Go through the data and copy each line where the word "agent" shows up.

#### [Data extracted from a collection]
################

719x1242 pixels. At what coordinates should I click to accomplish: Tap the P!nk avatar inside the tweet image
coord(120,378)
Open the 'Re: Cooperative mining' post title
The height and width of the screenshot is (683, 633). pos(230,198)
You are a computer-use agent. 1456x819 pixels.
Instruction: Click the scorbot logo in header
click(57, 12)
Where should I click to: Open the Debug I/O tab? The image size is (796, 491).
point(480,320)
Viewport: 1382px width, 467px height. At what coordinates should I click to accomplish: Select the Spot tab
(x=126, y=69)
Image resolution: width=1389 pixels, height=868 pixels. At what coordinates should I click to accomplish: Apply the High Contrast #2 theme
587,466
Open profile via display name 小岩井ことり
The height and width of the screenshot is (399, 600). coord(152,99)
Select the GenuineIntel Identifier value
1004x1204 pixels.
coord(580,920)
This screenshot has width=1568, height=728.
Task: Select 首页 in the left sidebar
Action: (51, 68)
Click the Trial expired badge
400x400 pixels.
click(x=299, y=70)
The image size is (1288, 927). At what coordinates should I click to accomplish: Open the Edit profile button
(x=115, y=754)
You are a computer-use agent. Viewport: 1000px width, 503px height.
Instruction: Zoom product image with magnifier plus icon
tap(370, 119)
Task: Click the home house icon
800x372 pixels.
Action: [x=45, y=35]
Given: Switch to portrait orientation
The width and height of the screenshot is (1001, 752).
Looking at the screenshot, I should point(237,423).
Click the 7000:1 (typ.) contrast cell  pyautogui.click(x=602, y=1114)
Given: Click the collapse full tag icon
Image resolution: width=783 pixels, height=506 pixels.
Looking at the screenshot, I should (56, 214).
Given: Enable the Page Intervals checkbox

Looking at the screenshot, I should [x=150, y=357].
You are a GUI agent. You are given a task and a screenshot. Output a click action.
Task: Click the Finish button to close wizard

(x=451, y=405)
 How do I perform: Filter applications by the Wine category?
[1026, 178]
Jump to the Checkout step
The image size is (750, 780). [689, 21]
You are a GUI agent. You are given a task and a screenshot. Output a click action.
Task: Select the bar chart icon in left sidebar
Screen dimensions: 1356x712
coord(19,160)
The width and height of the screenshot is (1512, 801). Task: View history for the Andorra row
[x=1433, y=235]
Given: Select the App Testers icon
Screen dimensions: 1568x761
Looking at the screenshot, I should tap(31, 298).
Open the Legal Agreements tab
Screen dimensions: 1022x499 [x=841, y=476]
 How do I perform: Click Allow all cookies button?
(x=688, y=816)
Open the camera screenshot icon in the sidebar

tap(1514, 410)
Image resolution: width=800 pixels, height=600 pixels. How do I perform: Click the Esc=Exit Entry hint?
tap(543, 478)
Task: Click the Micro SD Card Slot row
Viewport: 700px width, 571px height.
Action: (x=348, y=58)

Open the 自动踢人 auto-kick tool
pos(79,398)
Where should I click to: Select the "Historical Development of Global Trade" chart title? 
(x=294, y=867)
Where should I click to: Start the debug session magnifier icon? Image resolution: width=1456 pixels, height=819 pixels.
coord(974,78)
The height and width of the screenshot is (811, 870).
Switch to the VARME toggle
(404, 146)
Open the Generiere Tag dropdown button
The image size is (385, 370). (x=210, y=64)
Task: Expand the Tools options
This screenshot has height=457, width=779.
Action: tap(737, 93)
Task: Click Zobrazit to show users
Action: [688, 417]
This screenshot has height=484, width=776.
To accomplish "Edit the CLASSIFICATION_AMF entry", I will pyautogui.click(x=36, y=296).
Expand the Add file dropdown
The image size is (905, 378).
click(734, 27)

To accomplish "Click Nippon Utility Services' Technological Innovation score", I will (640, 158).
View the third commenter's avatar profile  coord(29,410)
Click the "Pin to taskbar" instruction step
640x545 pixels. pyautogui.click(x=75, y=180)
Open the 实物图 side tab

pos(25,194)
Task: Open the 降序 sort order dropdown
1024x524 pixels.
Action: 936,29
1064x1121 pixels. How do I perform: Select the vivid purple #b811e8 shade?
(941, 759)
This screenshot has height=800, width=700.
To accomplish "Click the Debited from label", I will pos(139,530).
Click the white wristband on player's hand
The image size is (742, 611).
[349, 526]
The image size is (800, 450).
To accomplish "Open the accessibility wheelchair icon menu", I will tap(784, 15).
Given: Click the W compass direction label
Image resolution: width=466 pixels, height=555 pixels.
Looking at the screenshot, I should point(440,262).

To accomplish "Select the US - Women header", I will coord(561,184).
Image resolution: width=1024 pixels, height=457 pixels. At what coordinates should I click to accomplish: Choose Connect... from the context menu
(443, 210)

################

#### [RESULT OF THIS TASK]
You are a computer-use agent. 1456x819 pixels.
You are a computer-use agent. Viewport: 1000px width, 503px height.
You are a GUI agent. You are given a task and a screenshot. Output a click action.
You are a GUI agent. You are given a task and a screenshot. Output a click action.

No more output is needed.